** RECORDS FOR THE EXERCISE **

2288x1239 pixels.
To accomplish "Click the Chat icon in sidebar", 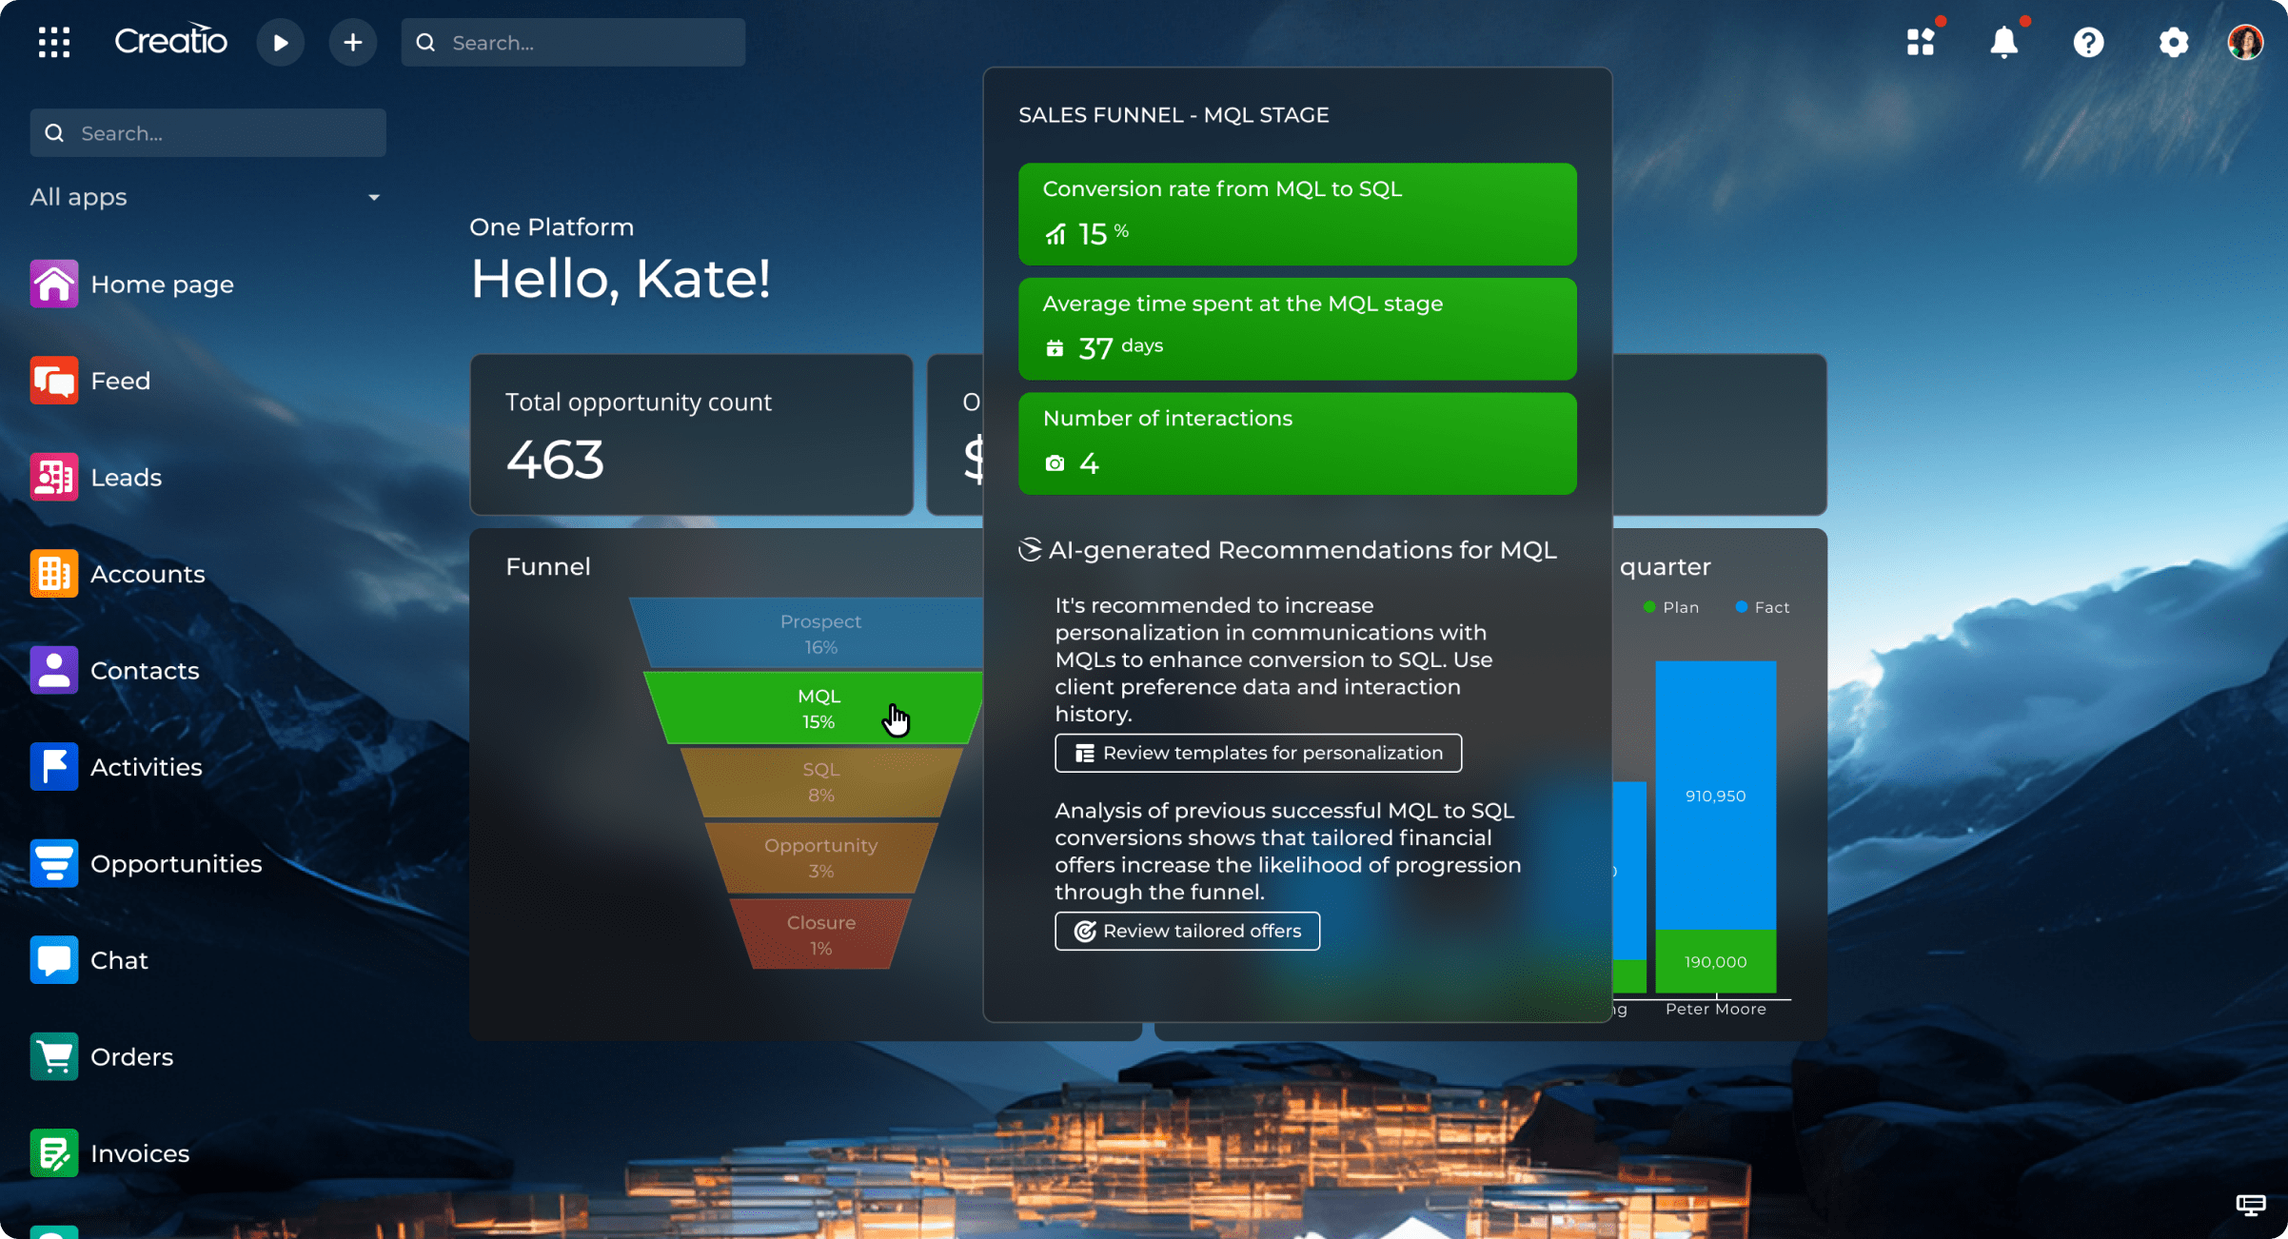I will pos(53,958).
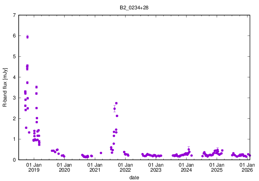Click the 'date' x-axis label
Screen dimensions: 259x181
pyautogui.click(x=135, y=177)
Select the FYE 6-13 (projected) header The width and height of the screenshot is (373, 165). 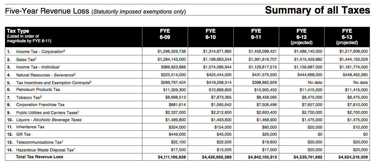[x=347, y=36]
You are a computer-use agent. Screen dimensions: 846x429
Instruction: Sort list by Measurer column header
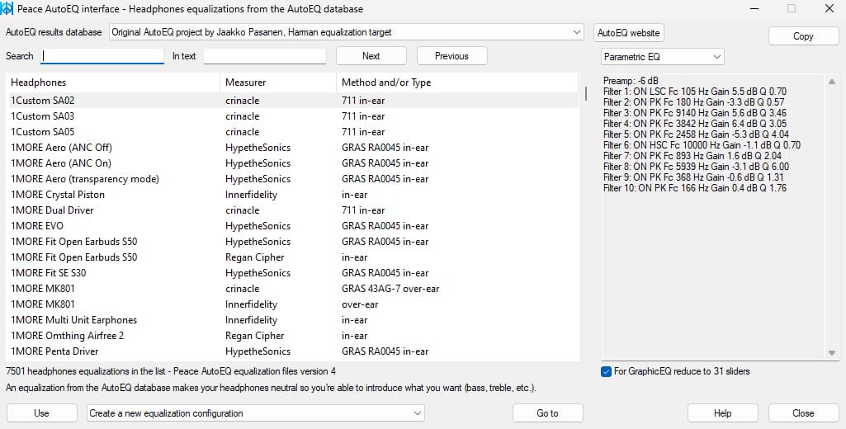click(x=277, y=83)
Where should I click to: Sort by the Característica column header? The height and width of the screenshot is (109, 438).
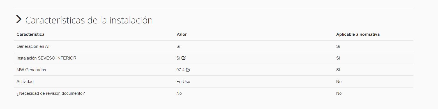point(30,34)
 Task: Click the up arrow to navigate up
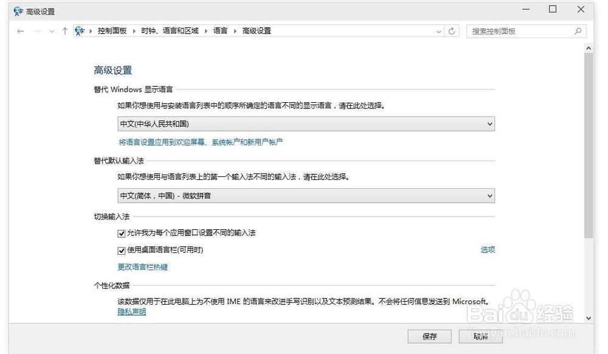[64, 31]
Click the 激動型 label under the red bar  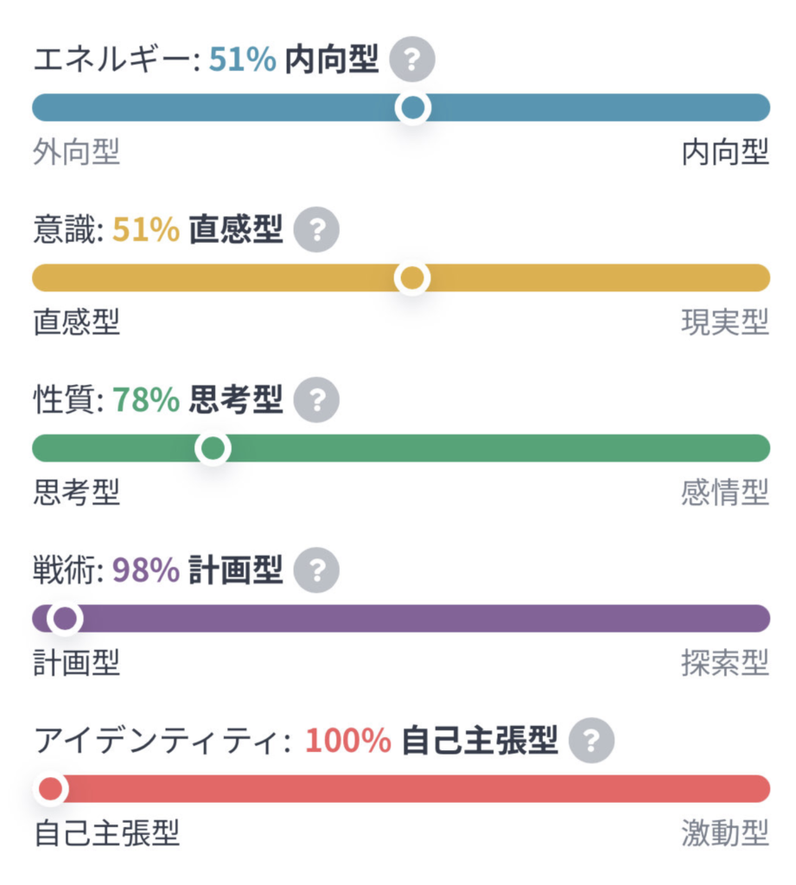point(724,834)
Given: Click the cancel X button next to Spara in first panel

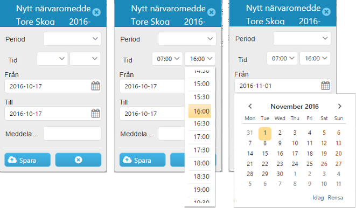Looking at the screenshot, I should (78, 160).
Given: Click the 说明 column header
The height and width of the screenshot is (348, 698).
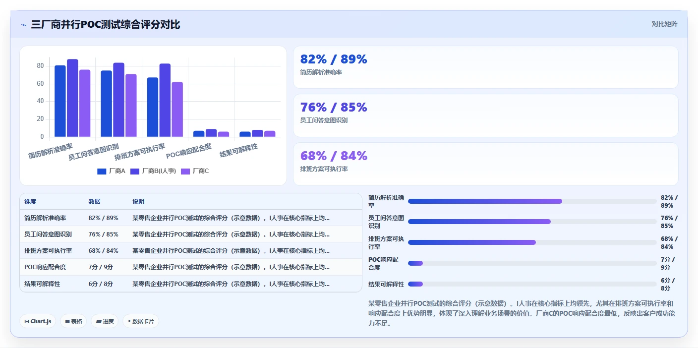Looking at the screenshot, I should point(138,202).
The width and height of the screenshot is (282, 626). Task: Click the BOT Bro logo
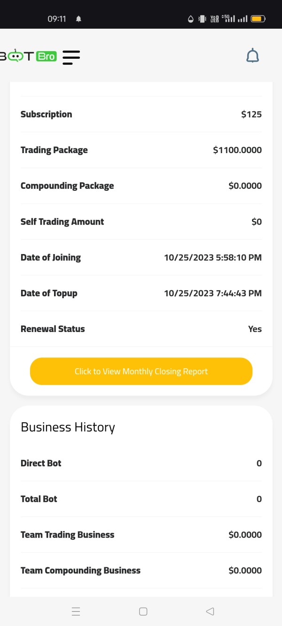pyautogui.click(x=28, y=56)
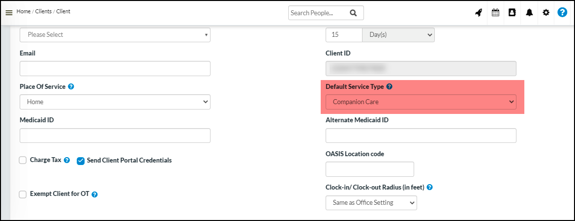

** WORK REQUIRED **
Reproduce the stretch of the data from the line containing "Given: Click the 说明 column header" through the end of the data, renaming "logo" to "emblem" and changing nothing else. Leave the pictures out of your answer.

** SOLUTION TO THIS PROBLEM **
Given: Click the 说明 column header
The height and width of the screenshot is (348, 698).
Looking at the screenshot, I should point(138,202).
The width and height of the screenshot is (282, 626). Task: Click the BOT Bro emblem
pyautogui.click(x=28, y=56)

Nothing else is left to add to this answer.